Skip to main content

Adapts amrlib in the Zensols framework.

Project description

AMR Annotation and Feature Generation

PyPI Python 3.7 Python 3.8 Python 3.9 Build Status

Provides support for AMR annotations and feature generation.

Features:

  • Annotation in AMR metadata. For example, sentence types found in the Proxy report AMR corpus.
  • AMR token alignment as spaCy components.
  • A scoring API that includes Smatch and WLK, which extends a more general NLP scoring module.
  • AMR parsing (amrlib) and AMR co-reference (amr_coref).
  • Command line and API utilities for AMR graph Penman graphs, debugging and files.
  • Tools for training and evaluating AMR parse models.

Documentation

Obtaining

The easiest way to install the command line program is via the pip installer:

pip3 install zensols.amr

Binaries are also available on pypi.

Usage

from penman.graph import Graph
from zensols.nlp import FeatureDocument, FeatureDocumentParser
from zensols.amr import AmrDocument, AmrSentence, ApplicationFactory

sent: str = """

He was George Washington and first president of the United States.
He was born On February 22, 1732.

""".replace('\n', ' ').strip()
# get the AMR document parser
doc_parser: FeatureDocumentParser = ApplicationFactory.get_doc_parser()
# the parser creates a NLP centric feature document as provided in the
# zensols.nlp package
doc: FeatureDocument = doc_parser(sent)
# the AMR object graph data structure is provided in the feature document
amr_doc: AmrDocument = doc.amr
# dump a human readable output of the AMR document
amr_doc.write()
# get the first AMR sentence instance
amr_sent: AmrSentence = amr_doc.sents[0]
print('sentence:')

- **Information shown**:
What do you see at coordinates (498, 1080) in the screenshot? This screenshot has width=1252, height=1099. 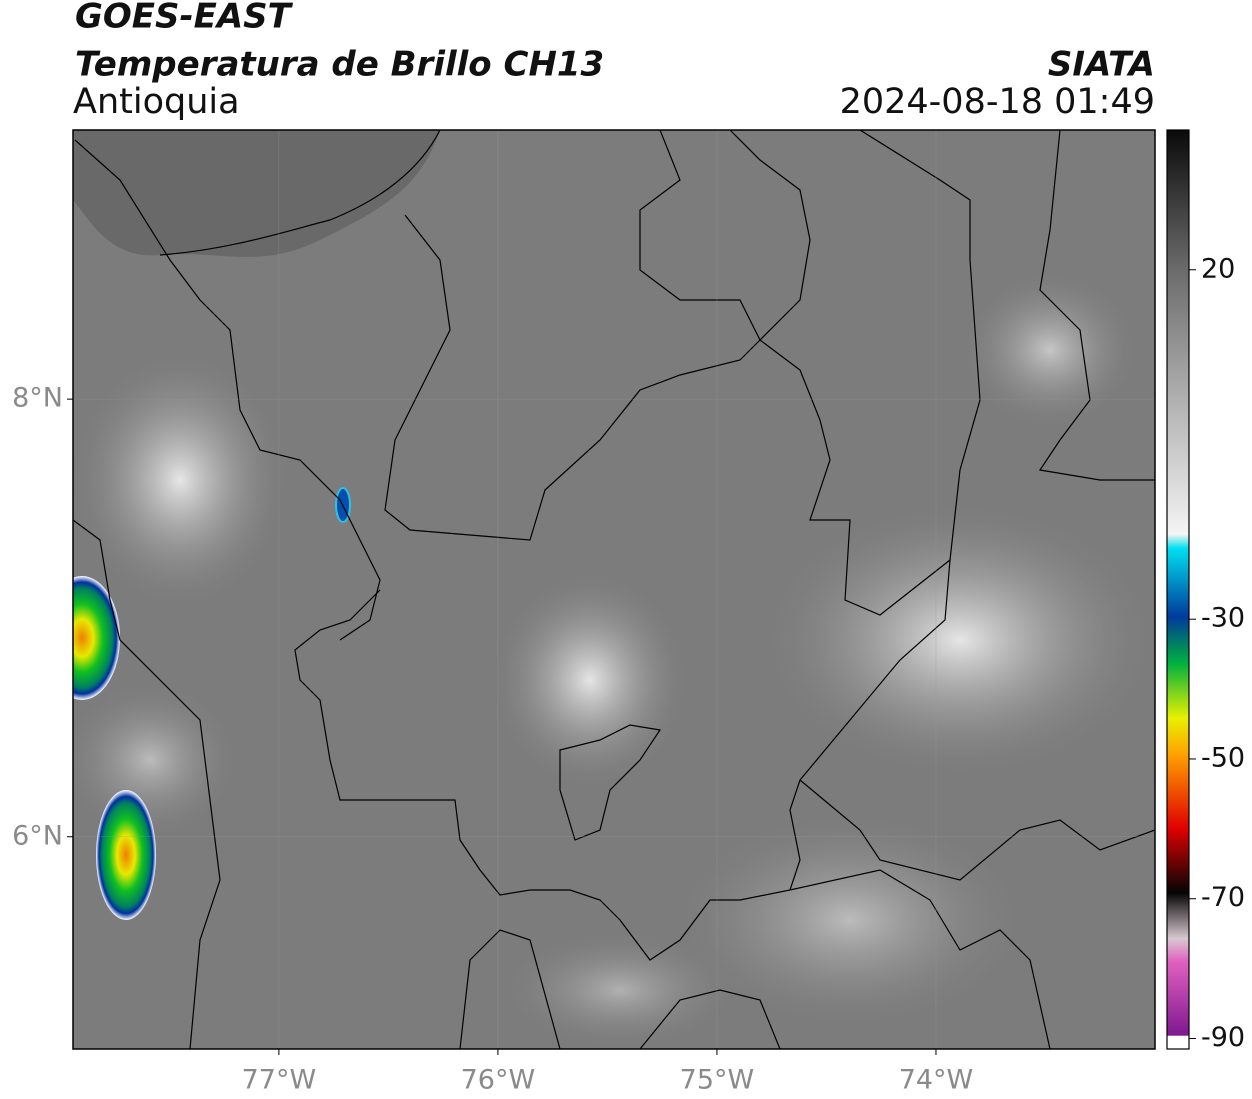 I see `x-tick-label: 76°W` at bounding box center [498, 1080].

- **Your goal**: Please revise the project description starting with "AMR Annotation and" and going on through "AMR parse models.", replacing "spaCy" with "Stanza" each time it occurs.

- **Solution for this exercise**:
AMR Annotation and Feature Generation

PyPI Python 3.7 Python 3.8 Python 3.9 Build Status

Provides support for AMR annotations and feature generation.

Features:

  • Annotation in AMR metadata. For example, sentence types found in the Proxy report AMR corpus.
  • AMR token alignment as Stanza components.
  • A scoring API that includes Smatch and WLK, which extends a more general NLP scoring module.
  • AMR parsing (amrlib) and AMR co-reference (amr_coref).
  • Command line and API utilities for AMR graph Penman graphs, debugging and files.
  • Tools for training and evaluating AMR parse models.